All content is automatically escaped, unless it provides an `__html__` method that returns a string in HTML format. Similarly, the builder objects of this module expose `__html__` and `_repr_html_` accessors that allow them to be rendered as HTML in Jupyter Notebooks and various other systems that follow this convention.

Any preformatted HTML may be wrapped in `html5tagger.HTML(string_of_html)` to avoid it being escaped when included in a document, as the HTML class has those accessors.

⚠️ Do not use `HTML()` for text, in particular not on messages sent by users, that may contain HTML that you didn't intend to execute as HTML.

## Performance

We benchmark rendering of a medium-sized product listing page in various modes, with Jinja for reference. The rendering time goes up to 1.5ms with full document regeneration each time, and drops to **0.2ms with templating**, although depending on how dynamic the document is this difference may vary.

This suggests that even generation from scratch likely runs faster than an SQL query (10ms) and, with templating, faster than FastAPI itself (1ms, empty handler).

Our template implementation benchmarks 1.2x faster than Jinja, or 4.6x faster if Jinja needs to load the template from file (cached). The Jinja document is larger due to whitespace needed for formatting and more verbose escaping rules, meaning it transfers to the client more slowly as well. We tried without whitespace for comparison, and the rendering time was not measurably different, but editing the template becomes hard.

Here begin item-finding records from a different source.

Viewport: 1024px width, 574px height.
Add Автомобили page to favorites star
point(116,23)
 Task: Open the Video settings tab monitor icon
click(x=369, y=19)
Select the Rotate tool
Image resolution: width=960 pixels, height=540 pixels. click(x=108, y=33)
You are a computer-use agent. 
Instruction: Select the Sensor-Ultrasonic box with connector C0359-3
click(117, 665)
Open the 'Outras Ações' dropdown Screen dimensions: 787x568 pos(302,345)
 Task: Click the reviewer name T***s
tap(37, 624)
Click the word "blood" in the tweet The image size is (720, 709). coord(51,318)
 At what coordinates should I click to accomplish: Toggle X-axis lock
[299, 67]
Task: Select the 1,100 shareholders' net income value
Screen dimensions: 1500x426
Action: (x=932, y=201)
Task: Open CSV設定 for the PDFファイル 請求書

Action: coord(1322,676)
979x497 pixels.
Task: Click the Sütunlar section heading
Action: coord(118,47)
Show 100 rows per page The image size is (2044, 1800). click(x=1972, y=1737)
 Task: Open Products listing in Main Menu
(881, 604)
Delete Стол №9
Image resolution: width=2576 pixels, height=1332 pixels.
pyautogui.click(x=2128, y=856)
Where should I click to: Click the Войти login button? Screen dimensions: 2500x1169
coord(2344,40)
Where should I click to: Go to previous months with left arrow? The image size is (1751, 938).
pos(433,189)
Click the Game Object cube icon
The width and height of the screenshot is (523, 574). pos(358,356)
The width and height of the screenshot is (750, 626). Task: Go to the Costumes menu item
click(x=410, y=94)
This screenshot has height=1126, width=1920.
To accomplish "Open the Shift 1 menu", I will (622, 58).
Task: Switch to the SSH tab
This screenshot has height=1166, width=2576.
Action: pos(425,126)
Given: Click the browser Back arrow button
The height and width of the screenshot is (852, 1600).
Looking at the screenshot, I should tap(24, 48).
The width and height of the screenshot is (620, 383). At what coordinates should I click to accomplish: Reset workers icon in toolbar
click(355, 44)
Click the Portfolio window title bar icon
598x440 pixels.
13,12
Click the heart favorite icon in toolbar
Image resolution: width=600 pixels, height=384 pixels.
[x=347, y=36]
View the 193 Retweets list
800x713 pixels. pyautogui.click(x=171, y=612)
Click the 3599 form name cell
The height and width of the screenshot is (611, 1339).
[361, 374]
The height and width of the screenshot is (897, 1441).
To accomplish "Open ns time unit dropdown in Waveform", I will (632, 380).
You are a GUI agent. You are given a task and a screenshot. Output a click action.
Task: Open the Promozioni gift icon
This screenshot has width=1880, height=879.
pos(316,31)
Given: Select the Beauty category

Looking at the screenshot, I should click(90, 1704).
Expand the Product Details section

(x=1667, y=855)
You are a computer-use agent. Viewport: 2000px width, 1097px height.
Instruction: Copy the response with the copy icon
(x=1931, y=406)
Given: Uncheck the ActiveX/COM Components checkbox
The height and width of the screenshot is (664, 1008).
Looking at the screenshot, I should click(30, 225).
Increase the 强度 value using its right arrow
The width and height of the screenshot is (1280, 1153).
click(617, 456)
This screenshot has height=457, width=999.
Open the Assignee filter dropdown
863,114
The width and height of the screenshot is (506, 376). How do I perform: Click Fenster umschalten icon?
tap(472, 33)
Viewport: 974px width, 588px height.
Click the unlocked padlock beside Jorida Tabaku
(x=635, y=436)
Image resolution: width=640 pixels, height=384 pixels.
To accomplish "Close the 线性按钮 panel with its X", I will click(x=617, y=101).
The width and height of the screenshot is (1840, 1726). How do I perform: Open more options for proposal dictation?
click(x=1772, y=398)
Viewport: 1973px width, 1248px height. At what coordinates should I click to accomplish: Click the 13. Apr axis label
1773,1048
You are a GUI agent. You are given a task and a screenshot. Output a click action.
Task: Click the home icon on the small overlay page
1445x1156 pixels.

The benchmark script is included in the source repository. All the values quoted are single CPU. High performance Python web frameworks like Sanic can reach 10 000+ req/s with html5tagger included, using multiple workers.

## Further development

There have been no changes to the tagging API since 2018 when this module was brought to production use, and thus the interface is considered stable with only small incremental changes while maintaining the generation API otherwise stable, only adding features like the `[]` operator in recent versions, and generic modernisation.

The templating API added as a draft in version 1.3 has been removed in 2.0, where it is replaced by a redesigned templating system that runs faster and is more versatile. This is also now assumed to be similarly stable as the generation side, only seeing incremental improvements.